Keywords: MDDF, Food, Seasonality, Bird community, Tropical forest & foliage height diversity
The community composition and densities of bird populations showed spatial and temporal variation due to food resource availability (Hilty 1980, Woinarski and Cullen 1984, Pyke 1985, Levey 1988, Innes 1989, Koen 1992 and Poulin et al. 1994). Besides, climatic factors were also found responsible for such variation in bird species composition (Price 1979, Vijayan 1984) along with time and space (Karr 1971, Greenberg 1981, Loiselle 1988, Blake and Loiselle, 1991). Seasonal variation in the abundance of a species is an adaptive phenomenon (Koen, 1992). The abundance and seasonal fluctuation of insects play a major role in determining the seasonality and biological cycle of the organisms, which are dependent on them for food as majority of the terrestrial birds, are insectivorous. The floral species diversity (Sparks and Parish 1995, Arun 2000), bird (Vijayan et al. 1999) and arthropod abundance (Gunnersson 1996, Arun 2000) influences bird seasonality.

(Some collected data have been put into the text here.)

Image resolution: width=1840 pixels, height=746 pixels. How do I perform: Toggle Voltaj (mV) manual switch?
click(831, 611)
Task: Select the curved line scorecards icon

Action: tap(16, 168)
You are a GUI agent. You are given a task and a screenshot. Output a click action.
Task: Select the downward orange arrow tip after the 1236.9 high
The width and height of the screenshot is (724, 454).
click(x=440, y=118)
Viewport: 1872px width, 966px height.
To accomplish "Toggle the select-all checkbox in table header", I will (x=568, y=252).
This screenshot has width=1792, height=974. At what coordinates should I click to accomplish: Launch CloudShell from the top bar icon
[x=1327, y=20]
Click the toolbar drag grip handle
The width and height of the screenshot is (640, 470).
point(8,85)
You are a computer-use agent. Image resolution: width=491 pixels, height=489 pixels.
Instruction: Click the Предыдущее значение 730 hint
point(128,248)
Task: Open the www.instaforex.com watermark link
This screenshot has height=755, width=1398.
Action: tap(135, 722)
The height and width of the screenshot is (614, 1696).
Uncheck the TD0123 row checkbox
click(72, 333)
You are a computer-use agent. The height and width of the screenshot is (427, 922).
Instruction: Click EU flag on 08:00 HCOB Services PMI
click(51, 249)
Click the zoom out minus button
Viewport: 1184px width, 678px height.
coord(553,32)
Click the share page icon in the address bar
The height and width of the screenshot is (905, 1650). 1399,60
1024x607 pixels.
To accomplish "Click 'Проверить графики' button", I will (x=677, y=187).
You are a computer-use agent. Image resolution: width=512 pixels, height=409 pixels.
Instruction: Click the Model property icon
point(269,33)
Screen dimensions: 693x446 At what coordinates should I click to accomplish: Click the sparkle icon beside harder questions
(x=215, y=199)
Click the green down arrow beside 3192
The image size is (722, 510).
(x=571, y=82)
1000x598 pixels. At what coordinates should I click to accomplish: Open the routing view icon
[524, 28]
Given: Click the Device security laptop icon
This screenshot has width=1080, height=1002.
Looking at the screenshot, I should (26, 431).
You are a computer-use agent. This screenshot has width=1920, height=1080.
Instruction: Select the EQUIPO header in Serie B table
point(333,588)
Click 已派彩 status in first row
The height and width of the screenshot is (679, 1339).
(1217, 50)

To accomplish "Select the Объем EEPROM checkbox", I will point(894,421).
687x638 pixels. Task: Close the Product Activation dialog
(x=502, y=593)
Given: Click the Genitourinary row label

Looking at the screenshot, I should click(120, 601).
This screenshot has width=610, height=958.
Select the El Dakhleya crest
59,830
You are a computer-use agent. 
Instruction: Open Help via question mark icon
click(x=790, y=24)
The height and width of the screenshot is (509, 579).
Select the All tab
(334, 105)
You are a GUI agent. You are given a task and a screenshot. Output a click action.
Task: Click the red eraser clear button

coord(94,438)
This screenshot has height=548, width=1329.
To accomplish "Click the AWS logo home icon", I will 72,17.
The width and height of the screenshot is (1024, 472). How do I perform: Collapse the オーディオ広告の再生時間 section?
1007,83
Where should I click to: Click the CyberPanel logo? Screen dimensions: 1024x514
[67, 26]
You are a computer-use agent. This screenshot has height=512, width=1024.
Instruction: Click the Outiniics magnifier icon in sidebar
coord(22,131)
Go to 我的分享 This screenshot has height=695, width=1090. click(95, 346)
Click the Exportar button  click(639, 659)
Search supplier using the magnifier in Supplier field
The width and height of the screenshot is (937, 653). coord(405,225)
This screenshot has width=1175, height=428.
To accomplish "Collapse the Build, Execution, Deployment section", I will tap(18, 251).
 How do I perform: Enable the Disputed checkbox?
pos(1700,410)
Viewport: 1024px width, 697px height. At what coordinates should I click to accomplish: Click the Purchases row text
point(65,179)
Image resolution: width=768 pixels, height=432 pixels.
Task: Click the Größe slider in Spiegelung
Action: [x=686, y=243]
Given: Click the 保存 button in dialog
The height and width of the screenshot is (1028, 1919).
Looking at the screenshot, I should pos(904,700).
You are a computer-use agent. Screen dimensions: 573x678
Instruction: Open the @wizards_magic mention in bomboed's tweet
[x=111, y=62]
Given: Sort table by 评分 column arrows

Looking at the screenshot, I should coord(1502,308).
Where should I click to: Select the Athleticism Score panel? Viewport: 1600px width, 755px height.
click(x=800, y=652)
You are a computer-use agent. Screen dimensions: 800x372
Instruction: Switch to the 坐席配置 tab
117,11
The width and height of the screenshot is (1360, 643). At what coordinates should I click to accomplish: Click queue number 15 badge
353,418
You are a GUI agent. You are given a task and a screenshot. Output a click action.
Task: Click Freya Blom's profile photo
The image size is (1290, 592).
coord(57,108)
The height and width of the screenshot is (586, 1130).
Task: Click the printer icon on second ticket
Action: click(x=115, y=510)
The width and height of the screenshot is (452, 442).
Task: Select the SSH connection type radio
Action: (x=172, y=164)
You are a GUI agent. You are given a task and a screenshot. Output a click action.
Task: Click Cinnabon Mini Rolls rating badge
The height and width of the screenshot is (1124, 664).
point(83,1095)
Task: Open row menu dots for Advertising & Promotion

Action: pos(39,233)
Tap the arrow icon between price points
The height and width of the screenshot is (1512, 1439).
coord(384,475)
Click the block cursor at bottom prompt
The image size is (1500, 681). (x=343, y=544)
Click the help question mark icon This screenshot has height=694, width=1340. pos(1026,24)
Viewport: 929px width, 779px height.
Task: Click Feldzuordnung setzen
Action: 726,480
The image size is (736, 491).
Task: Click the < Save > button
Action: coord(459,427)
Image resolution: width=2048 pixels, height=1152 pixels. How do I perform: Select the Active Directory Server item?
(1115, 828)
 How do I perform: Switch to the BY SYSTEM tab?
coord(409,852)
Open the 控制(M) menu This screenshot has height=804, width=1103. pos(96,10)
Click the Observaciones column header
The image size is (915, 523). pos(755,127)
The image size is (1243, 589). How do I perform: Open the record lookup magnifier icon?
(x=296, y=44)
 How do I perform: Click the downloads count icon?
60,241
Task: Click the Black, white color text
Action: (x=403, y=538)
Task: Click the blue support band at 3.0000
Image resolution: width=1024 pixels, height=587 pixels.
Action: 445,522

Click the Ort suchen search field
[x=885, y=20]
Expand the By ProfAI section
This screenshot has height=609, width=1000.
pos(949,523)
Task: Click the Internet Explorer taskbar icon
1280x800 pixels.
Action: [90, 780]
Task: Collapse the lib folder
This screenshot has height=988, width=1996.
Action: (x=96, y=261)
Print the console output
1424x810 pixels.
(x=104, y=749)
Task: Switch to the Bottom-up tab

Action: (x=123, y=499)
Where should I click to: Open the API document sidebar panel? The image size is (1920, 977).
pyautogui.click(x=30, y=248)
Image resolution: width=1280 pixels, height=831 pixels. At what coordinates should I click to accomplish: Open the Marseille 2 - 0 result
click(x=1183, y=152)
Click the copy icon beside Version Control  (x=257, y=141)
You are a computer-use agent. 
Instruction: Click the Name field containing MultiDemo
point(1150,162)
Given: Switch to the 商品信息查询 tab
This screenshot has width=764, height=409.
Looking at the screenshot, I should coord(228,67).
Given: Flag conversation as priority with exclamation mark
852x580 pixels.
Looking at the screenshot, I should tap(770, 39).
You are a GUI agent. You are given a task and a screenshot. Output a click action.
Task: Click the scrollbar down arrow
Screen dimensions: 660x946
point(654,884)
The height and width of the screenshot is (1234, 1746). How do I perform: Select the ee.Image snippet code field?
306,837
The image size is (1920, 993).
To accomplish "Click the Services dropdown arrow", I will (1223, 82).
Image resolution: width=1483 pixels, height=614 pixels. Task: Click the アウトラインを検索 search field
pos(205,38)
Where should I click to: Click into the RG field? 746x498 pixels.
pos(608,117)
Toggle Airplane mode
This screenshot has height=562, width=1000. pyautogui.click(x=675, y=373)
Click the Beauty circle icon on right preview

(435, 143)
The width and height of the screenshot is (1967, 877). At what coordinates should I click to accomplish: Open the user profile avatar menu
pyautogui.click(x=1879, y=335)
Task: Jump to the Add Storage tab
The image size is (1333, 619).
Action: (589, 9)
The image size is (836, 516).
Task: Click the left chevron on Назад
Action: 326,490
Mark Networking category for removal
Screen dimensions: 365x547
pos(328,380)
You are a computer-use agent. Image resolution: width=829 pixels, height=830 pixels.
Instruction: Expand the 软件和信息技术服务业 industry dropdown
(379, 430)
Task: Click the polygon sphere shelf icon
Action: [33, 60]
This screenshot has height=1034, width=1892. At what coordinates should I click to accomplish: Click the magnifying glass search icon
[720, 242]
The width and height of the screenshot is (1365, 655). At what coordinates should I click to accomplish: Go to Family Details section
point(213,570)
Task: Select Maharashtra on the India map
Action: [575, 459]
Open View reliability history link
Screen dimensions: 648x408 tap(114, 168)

Seasonality of birds was scarcely documented in Western Ghats except (Jayson and Mathew 2000). Hence, an attempt was made during 1999-2001 in Anaikatty Hill to monitor the seasonal changes of bird community in the mixed dry deciduous forest (MDDF) with the following objective. • To identify the determinants of the seasonality of bird communities in Anaikatty.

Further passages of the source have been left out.